“I know one thing: Beam is very powerful and the abstraction is its most significant feature. With the right abstraction we have the flexibility to run workloads where needed. Thanks to Beam, we are not locked to any vendor, and we don’t need to change anything else if we make the switch.”
Real-time Event Stream Processing at Scale for Palo Alto Networks
Background
Palo Alto Networks, Inc. is a global cybersecurity leader with a comprehensive portfolio of enterprise products. Palo Alto Networks protects and provides visibility, trusted intelligence, automation, and flexibility to over 85K customers across clouds, networks, and devices.
Palo Alto Networks’ integrated security operations platform - Cortex™ - applies AI and machine learning to enable security automation, advanced threat intelligence, and effective rapid security responses for Palo Alto Networks’ customers. Cortex™ Data Lake infrastructure collects, integrates, and normalizes enterprises’ security data combined with trillions of multi-source artifacts.
Cortex™ data infrastructure processes ~10 millions of security log events per second currently, at ~3 PB per day, which are on the high end of real-time streaming processing scale in the industry. Palo Alto Networks’ Sr Principal Software Engineer, Talat Uyarer, shared insights on how Apache Beam provides a high-performing, reliable, and resilient data processing framework to support this scale.
Large-scale Streaming Infrastructure
When building the data infrastructure from the ground up, Palo Alto Networks’ Cortex Data Lake team faced a challenging task. We needed to ensure that the Cortex platform could stream and process petabyte-sized data coming from customers’ firewalls, networks, and all kinds of devices to customers and internal apps with low latency and perfect quality.
To meet the SLAs, the Cortex Data Lake team had to design a large-scale data infrastructure for real-time processing and reduce time-to-value. One of their initial architectural decisions was to leverage Apache Beam, the industry standard for unified distributed processing, due to its portability and abstraction.
Beam is very flexible, its abstraction from implementation details of distributed data processing is wonderful for delivering proofs of concept really fast.
Apache Beam provides a variety of runners, offering freedom of choice between different data processing engines. Palo Alto Networks’ data infrastructure is hosted entirely on Google Cloud Platform, and with Apache Beam Dataflow runner, we could easily benefit from Google Cloud Dataflow’s managed service and autotuning capabilities. Apache Kafka was selected as the message broker for the backend, and all events were stored as binary data with a common schema on multiple Kafka clusters.
The Cortex Data Lake team considered the option of having separate data processing infrastructures for each customer, with multiple upstream applications creating their own streaming jobs, consuming and processing events from Kafka directly. Therefore we are building a multi-tenants system.
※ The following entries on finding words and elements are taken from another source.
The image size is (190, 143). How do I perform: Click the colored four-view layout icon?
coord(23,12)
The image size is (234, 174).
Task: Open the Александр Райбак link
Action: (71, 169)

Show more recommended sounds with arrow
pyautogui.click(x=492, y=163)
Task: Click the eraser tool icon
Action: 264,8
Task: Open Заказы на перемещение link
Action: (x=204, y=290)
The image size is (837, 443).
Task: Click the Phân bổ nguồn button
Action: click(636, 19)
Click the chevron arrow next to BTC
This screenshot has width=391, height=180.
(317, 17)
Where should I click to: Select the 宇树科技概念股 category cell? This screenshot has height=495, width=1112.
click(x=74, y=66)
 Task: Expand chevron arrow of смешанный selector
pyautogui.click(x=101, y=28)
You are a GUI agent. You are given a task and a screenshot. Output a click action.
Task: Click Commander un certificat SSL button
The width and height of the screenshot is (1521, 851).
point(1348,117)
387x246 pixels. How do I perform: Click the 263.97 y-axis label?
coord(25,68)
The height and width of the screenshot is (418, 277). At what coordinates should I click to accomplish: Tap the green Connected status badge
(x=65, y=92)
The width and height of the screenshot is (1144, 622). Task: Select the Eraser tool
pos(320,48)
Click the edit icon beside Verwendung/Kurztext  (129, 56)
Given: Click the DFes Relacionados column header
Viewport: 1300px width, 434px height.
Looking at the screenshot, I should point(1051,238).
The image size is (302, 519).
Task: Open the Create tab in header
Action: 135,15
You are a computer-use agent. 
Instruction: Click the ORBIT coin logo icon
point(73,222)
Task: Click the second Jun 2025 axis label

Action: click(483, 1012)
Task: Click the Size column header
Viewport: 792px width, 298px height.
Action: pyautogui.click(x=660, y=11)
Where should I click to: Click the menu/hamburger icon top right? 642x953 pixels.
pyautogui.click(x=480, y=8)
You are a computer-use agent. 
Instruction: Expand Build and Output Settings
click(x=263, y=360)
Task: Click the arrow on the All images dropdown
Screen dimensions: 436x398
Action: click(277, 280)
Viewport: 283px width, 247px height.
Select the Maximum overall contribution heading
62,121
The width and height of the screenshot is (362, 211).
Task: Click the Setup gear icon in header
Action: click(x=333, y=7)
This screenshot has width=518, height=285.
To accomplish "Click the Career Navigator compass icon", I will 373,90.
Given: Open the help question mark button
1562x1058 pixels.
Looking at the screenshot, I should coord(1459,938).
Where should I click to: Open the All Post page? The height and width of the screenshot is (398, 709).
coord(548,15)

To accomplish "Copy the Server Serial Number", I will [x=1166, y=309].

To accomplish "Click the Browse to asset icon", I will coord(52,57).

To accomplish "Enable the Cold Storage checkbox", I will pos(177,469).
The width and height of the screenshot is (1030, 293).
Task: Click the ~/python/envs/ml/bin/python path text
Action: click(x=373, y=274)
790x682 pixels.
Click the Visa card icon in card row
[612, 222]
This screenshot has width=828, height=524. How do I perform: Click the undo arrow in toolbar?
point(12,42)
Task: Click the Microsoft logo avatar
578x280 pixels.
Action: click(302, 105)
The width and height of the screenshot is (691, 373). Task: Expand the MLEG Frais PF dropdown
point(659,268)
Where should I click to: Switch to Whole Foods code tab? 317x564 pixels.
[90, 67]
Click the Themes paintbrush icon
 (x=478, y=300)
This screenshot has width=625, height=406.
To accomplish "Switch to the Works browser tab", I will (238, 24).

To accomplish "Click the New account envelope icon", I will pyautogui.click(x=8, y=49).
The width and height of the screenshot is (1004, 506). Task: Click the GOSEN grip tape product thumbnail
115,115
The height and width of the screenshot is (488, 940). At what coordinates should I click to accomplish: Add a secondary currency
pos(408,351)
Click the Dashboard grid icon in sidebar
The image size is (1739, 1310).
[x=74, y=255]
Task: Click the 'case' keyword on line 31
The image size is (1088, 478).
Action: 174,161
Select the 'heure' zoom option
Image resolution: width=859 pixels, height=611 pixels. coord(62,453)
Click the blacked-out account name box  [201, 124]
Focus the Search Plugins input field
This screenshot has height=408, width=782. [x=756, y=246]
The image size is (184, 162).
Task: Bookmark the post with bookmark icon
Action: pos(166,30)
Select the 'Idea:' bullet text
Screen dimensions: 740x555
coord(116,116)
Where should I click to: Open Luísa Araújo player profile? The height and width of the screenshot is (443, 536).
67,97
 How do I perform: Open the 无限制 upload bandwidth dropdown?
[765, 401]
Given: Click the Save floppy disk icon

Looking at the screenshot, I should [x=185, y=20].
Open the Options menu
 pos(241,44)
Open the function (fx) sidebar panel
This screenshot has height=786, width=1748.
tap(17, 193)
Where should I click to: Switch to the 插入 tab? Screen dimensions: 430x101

However, the team anticipated possible issues related to Kafka migrations and partition creation, as well as a lack of visibility into the tenant use cases, which might arise when having multiple infrastructures.
Hence, the Cortex Data Lake team took a common streaming infrastructure approach. At the core of the common data infrastructure, Apache Beam served as a unified programming model to implement business logic just once for all internal and customer tenant applications.
The first data workflows that the Cortex Data Lake team implemented were simple: reading from Kafka, creating a batch job, and writing the results to sink. The release of the Apache Beam version with SQL support opened up new possibilities. Beam Calcite SQL provides full support for complex Apache Calcite data types, including nested rows, in SQL statements, so developers can use SQL queries in an Apache Beam pipeline for composite transforms. The Cortex Data Lake team decided to take advantage of the Beam SQL to write Beam pipelines with standard SQL statements.
The main challenge of the common infrastructure was to support a variety of business logic customizations and user-defined functions and transform them to a variety of sink formats. Tenant applications needed to consume data from dynamically-changing Kafka clusters, and streaming pipeline DAGs had to be regenerated if the jobs’ source had been updated.
The Cortex Data Lake team developed their own “subscription” model that allows tenant applications to “subscribe” to the streaming job when sending job deployment requests to the REST API service. The Subscription service abstracts tenant applications from the changes in DAG by storing infrastructure-specific information in metadata service. This way, the streaming jobs stay in sync with the dynamic Kafka infrastructure.
Apache Beam is flexible, it allows creating streaming jobs dynamically, on the fly. The Apache Beam constructs allow for generic pipeline coding, enabling pipelines that process data even if schemas are not fully defined in advance. Cortex’s Subscription Service generates Apache Beam pipeline DAG based on the tenant application’s REST payload and submits the job to the runner. When the job is running, Apache Beam SDK’s Kafka I/O returns an unbounded collection of Kafka records as a PCollection . Apache Avro turns the binary Kafka representation into generic records, which are further converted to the Apache Beam Row format. The Row structure supports primitives, byte arrays, and containers, and allows organizing values in the same order as the schema definition.
Apache Beam’s cross-language transforms allow the Cortex Data Lake team to execute SQL with Java. The output of an SQL Transform performed inside the Apache Beam pipeline is sequentially converted from Beam Row format to a generic record, then to the output format required by a subscriber application, such as Avro, JSON, CSV, etc.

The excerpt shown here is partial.